Du fait que le nourrissage des volatiles est interdit en vertu d’un arrêté municipal de 1993, la “femme aux pigeons” serait donc en infraction. Sauf que, hormis un courrier envoyé courant 2010 et une contravention de 11 €, la Ville n’a plus bougé. "On est à la limite du système", reconnaît un élu.


Paris

Source : courriel reçu

Témoignage

Le 09/07/2011

Bonjour. J'aime les pigeons je les trouve très intelligents. J'ai eu des lettres recommandées de mon syndic d'immeuble à la suite de plaintes de voisins qui voyaient 1 ou 2 pigeons sur mon balcon, sans compter la gardienne qui surveille si un moineau ou un pigeon ne se pose pas sur mon balcon. Cela m'est devenu intolérable et j'ai la haine de ces gens-là !!! J'ai peur de me faire renvoyer ! J'habite cet immeuble depuis 15 ans et mon voisin que je n'ai jamais vu de ma vie me dit : "je vais porter plainte au syndic !" La bêtise humaine est sans limites; néanmoins je continue à nourrir les moineaux et les merles et un vieux pigeon en cachette, dans la peur de cette pute de gardienne et des voisins (mon balcon donne sur un jardin privé).

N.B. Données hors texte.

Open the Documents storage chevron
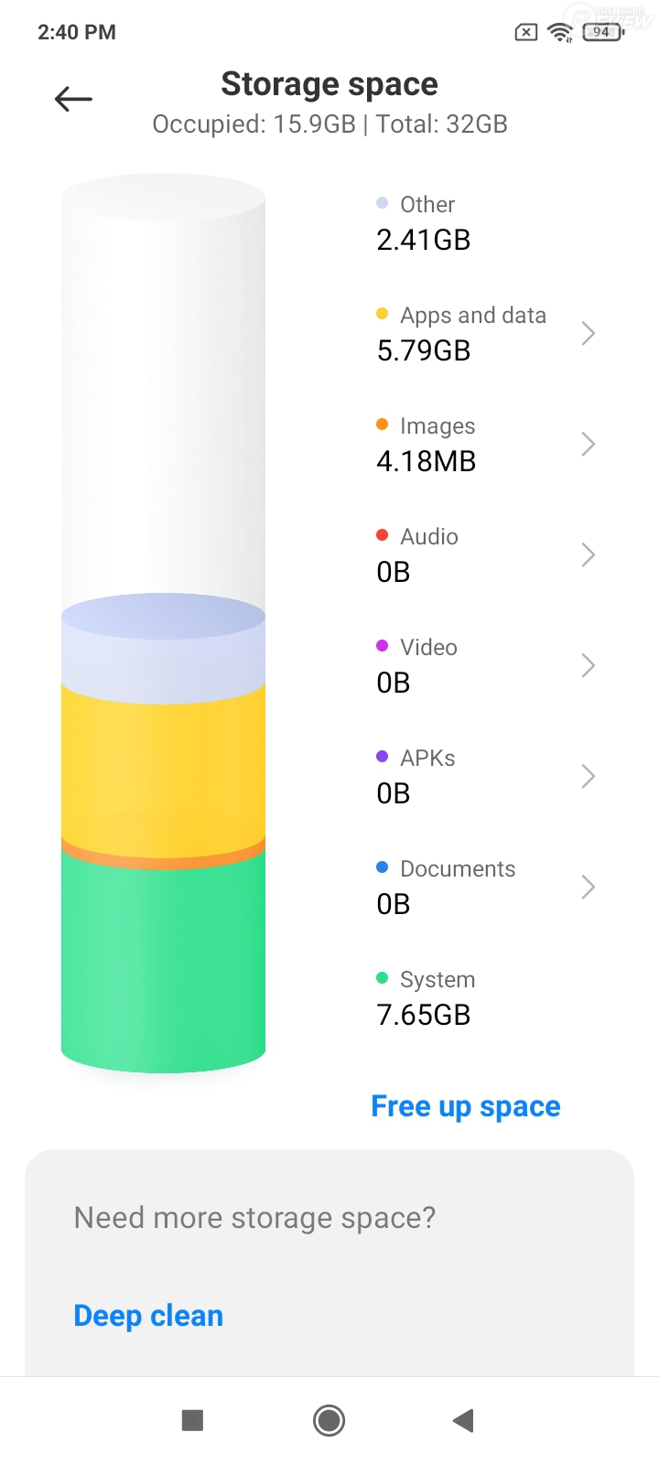659x1464 pixels. pos(589,887)
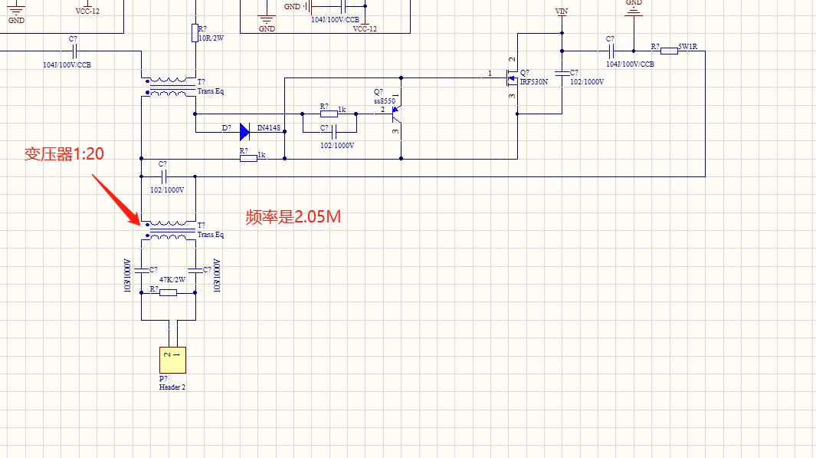This screenshot has height=458, width=816.
Task: Click the ss8550 transistor symbol
Action: pyautogui.click(x=396, y=112)
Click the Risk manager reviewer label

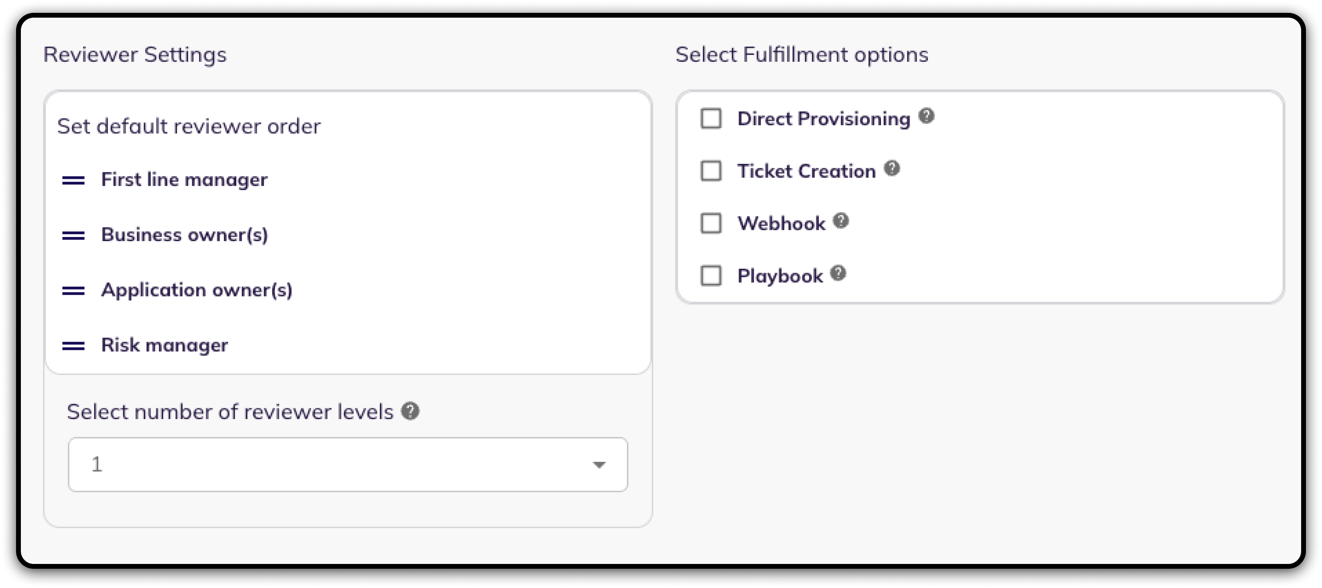pyautogui.click(x=164, y=345)
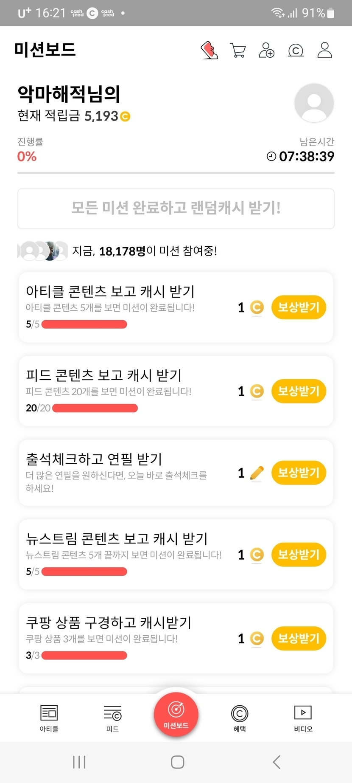Screen dimensions: 352x783
Task: Tap the invite friend icon
Action: [267, 50]
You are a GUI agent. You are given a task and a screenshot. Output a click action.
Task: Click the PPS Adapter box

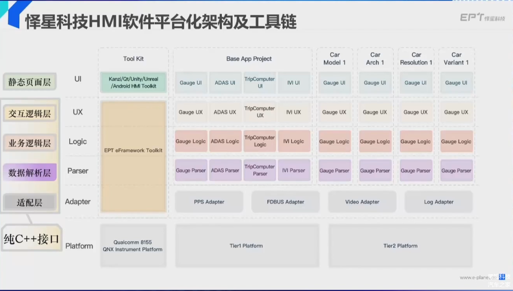coord(209,202)
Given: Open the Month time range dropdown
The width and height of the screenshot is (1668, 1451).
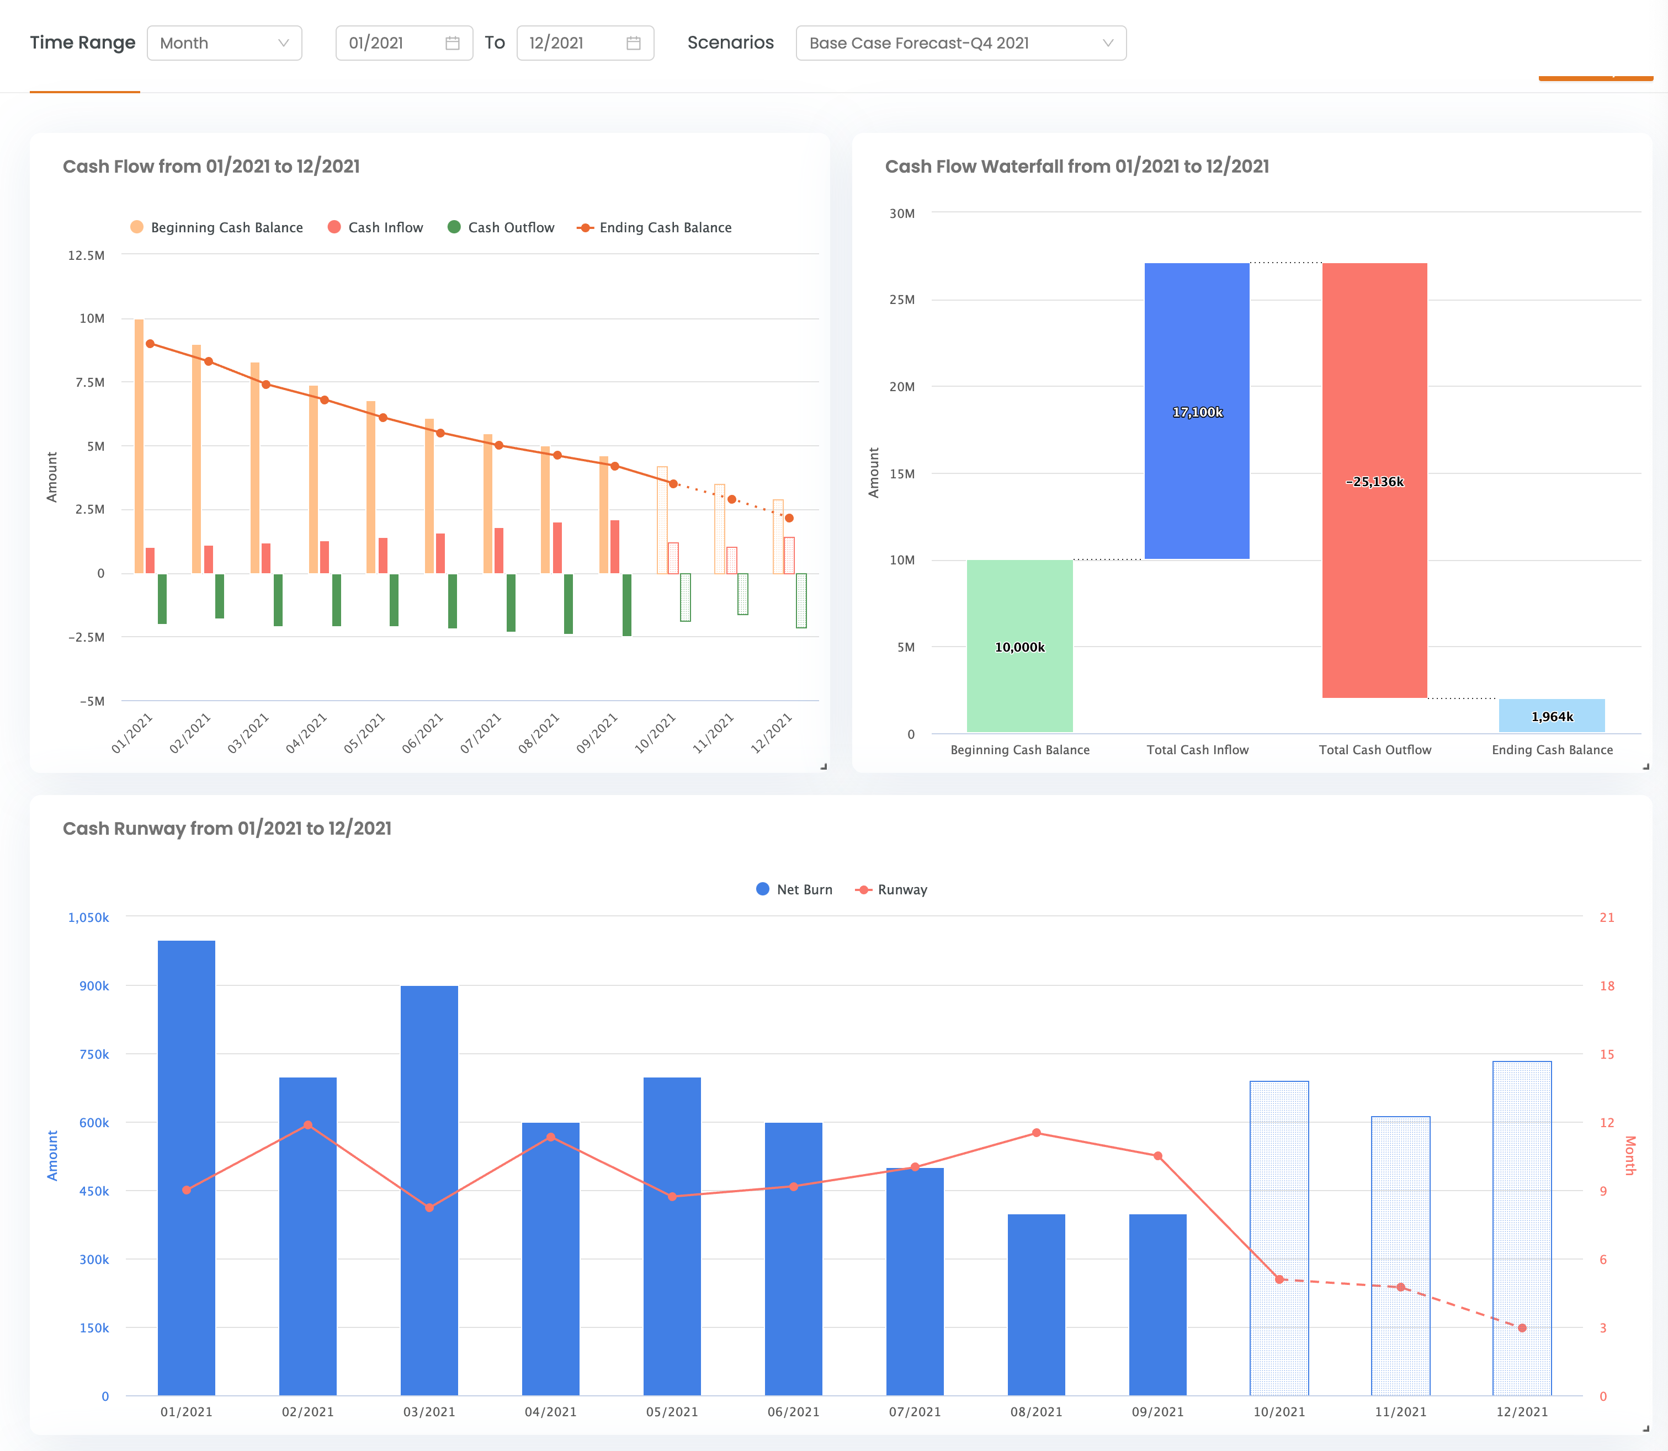Looking at the screenshot, I should (x=224, y=43).
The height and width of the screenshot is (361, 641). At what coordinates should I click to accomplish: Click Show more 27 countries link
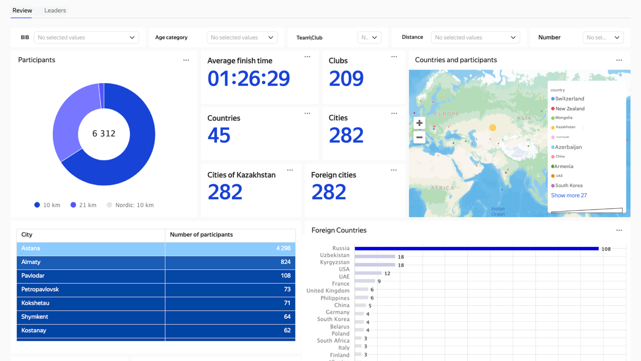(x=569, y=195)
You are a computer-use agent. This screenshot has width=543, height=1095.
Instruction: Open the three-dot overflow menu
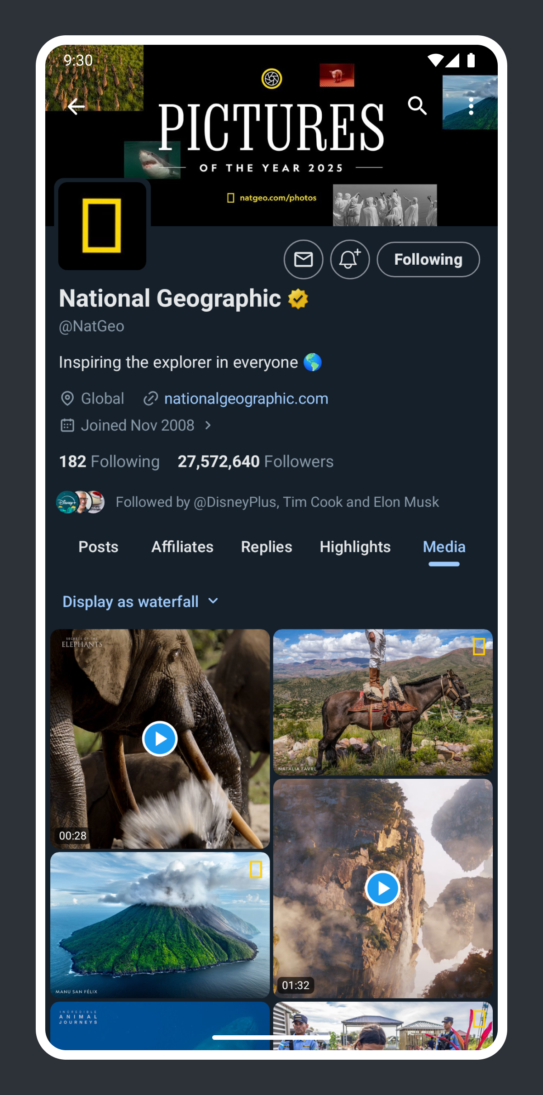tap(471, 106)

Bonne journée, aux amis des oiseaux et à tous les animaux à plumes et à poils !


Annemasse

Source : http://www.ledauphine.com

Les pigeons sont malades à Annemasse

Article paru le 08/07/2011 à 12:37

Depuis début juin, une forte mortalité est constatée chez les pigeons à Annemasse. Les résultats des premières analyses effectuées par la direction départementale de la protection des populations ont confirmé vendredi 8 juillet ce qui était craint : les oiseaux sont attteints du paramyxovirus aviaire de type 1, spécifique aux pigeons.
Cette épidémie n’a pas de conséquence pour l’homme, sauf qu’il ne faut bien entendu pas toucher les animaux morts ou malades sans porter de gants.
Le nourrissage des pigeons est depuis longtemps très réglementé à Annemasse. Seules les graines contraceptives délivrées par la commune sont autorisées.

Cette épidémie a déjà frappé depuis le début de l’année à Genève et Chambéry.